It’s widely known that cats can benefit human health – by lowering blood pressure, lowering stress, and reducing risk of heart attack. But now, researchers from the University of Florida and University of California, San Francisco reported findings from cats that could ultimately lead to the creation of a successful AIDS vaccine for humans.
AIDS (Acquired Immune Deficiency Syndrome) is a disease caused by a virus call HIV (Human Immunodeficiency Virus). It alters a person’s immune system, making them unable to fight off certain infections and diseases.

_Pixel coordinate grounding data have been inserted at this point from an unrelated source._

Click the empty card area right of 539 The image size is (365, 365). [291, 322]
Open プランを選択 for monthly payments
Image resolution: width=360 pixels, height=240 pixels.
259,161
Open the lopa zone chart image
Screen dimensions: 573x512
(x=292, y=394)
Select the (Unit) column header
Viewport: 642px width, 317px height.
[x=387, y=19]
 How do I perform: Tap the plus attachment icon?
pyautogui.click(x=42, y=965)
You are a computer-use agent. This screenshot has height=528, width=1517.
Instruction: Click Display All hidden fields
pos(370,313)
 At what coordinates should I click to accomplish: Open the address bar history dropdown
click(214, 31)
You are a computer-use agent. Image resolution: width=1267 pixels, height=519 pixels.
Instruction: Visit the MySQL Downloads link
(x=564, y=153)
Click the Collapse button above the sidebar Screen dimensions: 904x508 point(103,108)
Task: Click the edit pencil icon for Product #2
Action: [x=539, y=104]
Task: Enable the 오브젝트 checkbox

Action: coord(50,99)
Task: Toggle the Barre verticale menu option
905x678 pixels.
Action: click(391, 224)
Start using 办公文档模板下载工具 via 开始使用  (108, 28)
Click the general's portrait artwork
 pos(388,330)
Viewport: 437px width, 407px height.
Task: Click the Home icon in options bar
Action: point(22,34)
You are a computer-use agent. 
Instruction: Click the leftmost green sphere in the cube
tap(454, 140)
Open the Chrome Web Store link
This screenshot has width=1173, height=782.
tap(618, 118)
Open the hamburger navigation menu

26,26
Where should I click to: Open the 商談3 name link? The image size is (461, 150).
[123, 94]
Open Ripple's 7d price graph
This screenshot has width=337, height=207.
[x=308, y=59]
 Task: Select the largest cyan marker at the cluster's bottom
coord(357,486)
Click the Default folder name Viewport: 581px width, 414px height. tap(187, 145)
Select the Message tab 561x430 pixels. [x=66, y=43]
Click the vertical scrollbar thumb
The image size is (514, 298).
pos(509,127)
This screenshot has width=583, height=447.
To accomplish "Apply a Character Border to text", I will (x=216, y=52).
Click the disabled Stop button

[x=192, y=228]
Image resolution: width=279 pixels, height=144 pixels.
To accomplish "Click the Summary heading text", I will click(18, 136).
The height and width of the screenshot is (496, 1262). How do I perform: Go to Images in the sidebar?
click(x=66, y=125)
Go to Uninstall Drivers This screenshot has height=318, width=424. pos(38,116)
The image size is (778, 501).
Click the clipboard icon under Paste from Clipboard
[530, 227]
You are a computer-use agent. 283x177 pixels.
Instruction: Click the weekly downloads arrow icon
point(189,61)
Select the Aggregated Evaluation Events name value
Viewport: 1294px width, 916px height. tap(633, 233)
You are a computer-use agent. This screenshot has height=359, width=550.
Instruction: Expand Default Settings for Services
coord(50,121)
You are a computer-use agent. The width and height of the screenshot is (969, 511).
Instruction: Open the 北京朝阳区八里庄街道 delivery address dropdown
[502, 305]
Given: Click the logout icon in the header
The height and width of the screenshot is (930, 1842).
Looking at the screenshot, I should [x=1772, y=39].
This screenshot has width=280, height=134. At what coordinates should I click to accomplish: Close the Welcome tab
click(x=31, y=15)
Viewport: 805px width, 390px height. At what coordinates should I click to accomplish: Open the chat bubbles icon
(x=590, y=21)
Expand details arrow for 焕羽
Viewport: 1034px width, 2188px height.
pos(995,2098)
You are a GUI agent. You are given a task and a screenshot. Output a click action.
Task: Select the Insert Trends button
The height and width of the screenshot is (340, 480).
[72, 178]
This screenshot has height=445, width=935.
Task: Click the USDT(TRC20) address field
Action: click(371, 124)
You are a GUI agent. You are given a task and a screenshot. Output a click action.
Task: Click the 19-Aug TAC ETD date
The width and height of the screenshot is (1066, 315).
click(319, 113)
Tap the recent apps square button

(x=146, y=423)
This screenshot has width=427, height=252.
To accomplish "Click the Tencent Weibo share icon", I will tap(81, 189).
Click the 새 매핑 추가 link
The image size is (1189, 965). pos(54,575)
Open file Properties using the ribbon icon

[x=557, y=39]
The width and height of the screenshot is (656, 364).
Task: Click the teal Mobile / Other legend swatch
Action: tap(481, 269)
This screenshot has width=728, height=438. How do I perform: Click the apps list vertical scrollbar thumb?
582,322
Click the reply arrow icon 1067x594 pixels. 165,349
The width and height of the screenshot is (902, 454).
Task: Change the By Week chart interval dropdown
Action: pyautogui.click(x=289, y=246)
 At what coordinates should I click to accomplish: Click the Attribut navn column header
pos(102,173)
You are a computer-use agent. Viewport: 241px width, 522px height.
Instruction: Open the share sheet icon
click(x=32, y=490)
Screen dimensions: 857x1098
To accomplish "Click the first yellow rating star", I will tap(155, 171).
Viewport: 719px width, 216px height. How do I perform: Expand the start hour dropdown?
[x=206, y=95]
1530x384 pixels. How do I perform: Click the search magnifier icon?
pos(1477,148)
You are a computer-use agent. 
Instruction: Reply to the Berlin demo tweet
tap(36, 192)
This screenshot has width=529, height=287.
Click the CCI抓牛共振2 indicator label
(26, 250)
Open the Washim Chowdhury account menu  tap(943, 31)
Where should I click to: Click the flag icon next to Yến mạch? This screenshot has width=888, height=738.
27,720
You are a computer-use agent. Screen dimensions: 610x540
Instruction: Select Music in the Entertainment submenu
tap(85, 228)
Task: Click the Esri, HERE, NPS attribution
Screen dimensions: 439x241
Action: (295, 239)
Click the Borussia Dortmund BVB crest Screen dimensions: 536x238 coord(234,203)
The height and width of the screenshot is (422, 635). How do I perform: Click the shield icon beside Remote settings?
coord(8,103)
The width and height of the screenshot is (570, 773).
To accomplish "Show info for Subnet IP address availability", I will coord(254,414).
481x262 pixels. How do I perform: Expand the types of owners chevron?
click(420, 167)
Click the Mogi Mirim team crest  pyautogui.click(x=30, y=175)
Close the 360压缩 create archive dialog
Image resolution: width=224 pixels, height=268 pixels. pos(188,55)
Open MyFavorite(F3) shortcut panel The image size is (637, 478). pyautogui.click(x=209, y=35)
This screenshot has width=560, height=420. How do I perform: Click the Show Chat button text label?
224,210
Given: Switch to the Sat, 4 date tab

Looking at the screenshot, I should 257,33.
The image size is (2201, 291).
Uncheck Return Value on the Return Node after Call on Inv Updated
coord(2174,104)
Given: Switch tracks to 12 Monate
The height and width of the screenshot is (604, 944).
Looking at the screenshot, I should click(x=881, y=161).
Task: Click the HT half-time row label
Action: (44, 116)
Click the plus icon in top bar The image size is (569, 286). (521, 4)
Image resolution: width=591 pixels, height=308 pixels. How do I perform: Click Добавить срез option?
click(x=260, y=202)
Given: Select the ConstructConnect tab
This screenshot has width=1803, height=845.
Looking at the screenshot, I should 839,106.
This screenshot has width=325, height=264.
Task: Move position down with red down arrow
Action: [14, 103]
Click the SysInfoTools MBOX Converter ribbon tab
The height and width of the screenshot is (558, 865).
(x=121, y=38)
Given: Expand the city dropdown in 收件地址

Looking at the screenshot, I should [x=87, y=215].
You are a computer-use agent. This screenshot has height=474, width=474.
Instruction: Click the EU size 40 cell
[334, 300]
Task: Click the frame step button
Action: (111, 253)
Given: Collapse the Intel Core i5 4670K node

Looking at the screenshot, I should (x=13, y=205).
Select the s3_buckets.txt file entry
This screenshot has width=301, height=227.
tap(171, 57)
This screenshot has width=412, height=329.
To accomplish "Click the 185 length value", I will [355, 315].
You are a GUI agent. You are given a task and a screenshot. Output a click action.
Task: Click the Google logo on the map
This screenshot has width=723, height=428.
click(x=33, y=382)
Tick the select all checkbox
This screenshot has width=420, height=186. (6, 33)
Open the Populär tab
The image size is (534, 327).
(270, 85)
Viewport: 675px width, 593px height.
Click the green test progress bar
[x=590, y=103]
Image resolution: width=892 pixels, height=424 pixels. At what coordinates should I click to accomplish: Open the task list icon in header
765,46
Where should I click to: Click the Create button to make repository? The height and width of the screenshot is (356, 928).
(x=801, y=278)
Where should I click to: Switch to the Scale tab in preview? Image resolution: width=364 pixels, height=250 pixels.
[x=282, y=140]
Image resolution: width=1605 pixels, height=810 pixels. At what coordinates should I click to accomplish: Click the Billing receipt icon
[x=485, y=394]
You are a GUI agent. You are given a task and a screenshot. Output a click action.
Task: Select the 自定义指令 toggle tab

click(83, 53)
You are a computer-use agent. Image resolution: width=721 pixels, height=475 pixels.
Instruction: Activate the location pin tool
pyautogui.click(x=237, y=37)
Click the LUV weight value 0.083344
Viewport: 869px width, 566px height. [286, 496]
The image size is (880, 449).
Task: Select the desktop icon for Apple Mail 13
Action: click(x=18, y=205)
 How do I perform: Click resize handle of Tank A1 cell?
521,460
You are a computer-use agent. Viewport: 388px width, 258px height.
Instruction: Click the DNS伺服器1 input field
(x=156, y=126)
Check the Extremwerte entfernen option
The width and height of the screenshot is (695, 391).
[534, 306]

There is currently no cure for HIV/AIDS. Treatments can slow the progression of the disease, but so far, no one has been successful in developing a cure or a vaccine.
However, researchers have discovered that blood from patients infected with HIV shows and immune response against a particular FIV (or Feline AIDS) protein.
Medical News Today reported:
Previous studies have shown that when combining various whole HIV proteins to create vaccine components, the results have not been strong enough to create a commercial vaccine.
But the researchers believe that the feline AIDS virus could be used to discover areas of the human AIDS virus, and this could lead to a new vaccine-development strategy for HIV.
Janet Yamamoto, professor of retroviral immunology at the College of Veterinary Medicine at University of Florida said in an interview:
“Since FIV and HIV-1 are distant cousins and their sequences are similar, we used the T cells from HIV positive human subjects to see if they can react and induce anti-HIV activity to small regions of FIV protein, which lead to the current story.”
Yamamoto further explained the benefit this research will have on both humans and cats:
“[We need to] test these regions as vaccine components in cats against FIV, and monkeys against SIV, before phase-I clinical trials in humans. The FDA (Food and Drug Administration) requires testing in two animal species before testing in humans.
The by-product of this work will be the production of improved second-generation FIV vaccine. Thus, our work will benefit both humans and cats.”
Yamamoto not only co-discovered the deadly feline immunodeficiency virus (FIV) but she also developed the first FIV vaccine for cats – and now her groundbreaking research may lead to a similar vaccine for human AIDS.
The researchers findings have been published in the October issue of the Journal of Virology.